The first 10 years of professional life may seem quite long. It’s a whole decade! And you’ve probably barely lived through three decades. And yet, many mid-career professionals find themselves nostalgic, a few promotions later, of the copious amounts of money that was misdirected in the earlier years of zero responsibility.
But there is also the reality that the first few years of joining the workforce can be quite brutal; the starting salary may not be that great, you are beginning to field money requests from friends and family, there is a student loan repayment being deducted, your employer is deducting your share of your health insurance premiums and, most importantly, you are just beginning to learn about personal finance with your own money.
Also Read: Competitive Pay: What Does It Mean?
As such, many may only be getting their heads above water several years into their full-time employment; having dealt with all the budgeting troubles of early years, built up some savings at the bank or Sacco, paid off a car loan, a plot of land somewhere, one investment here and there - and probably just beginning to raise a family.

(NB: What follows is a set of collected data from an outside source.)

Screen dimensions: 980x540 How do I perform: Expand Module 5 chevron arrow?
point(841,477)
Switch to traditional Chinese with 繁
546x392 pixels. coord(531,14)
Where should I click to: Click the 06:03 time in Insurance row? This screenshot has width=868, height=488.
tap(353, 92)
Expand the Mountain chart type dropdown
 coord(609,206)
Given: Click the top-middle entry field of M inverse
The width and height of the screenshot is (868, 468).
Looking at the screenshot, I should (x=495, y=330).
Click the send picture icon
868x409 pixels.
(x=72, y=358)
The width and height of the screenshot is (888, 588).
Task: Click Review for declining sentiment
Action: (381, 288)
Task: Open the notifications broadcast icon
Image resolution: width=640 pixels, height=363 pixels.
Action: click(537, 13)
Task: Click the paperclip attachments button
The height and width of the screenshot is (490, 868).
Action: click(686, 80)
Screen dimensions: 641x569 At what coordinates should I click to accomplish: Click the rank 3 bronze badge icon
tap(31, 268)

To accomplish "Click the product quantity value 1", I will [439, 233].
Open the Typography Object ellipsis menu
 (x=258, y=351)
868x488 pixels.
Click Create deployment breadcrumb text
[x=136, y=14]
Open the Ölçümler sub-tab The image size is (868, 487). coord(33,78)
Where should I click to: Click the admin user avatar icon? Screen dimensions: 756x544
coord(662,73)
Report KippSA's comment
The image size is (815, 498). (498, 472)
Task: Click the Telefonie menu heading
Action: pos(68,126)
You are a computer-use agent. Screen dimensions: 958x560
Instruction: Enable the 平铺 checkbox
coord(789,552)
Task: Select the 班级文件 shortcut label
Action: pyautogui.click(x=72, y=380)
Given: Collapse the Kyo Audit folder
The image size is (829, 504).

At this point in one’s financial journey, one cannot afford to go broke at all. In the least, there is the responsibility of starting a family, but there is also the broader realisation that one has to move from mere financial stability to building security and financial independence.
Also Read: The 7 Stages of Financial Freedom
So how do you make the most of the money you are making a decade or so into your career? This article takes a deep dive into the financial priorities of a mid-career professional interested in growing their money, leveraging the assets they have to make more, and slowly weaning themselves off of dependence on employment income.
At this important juncture in your financial life, the most logical, most strategic thing is to rethink your financial goals.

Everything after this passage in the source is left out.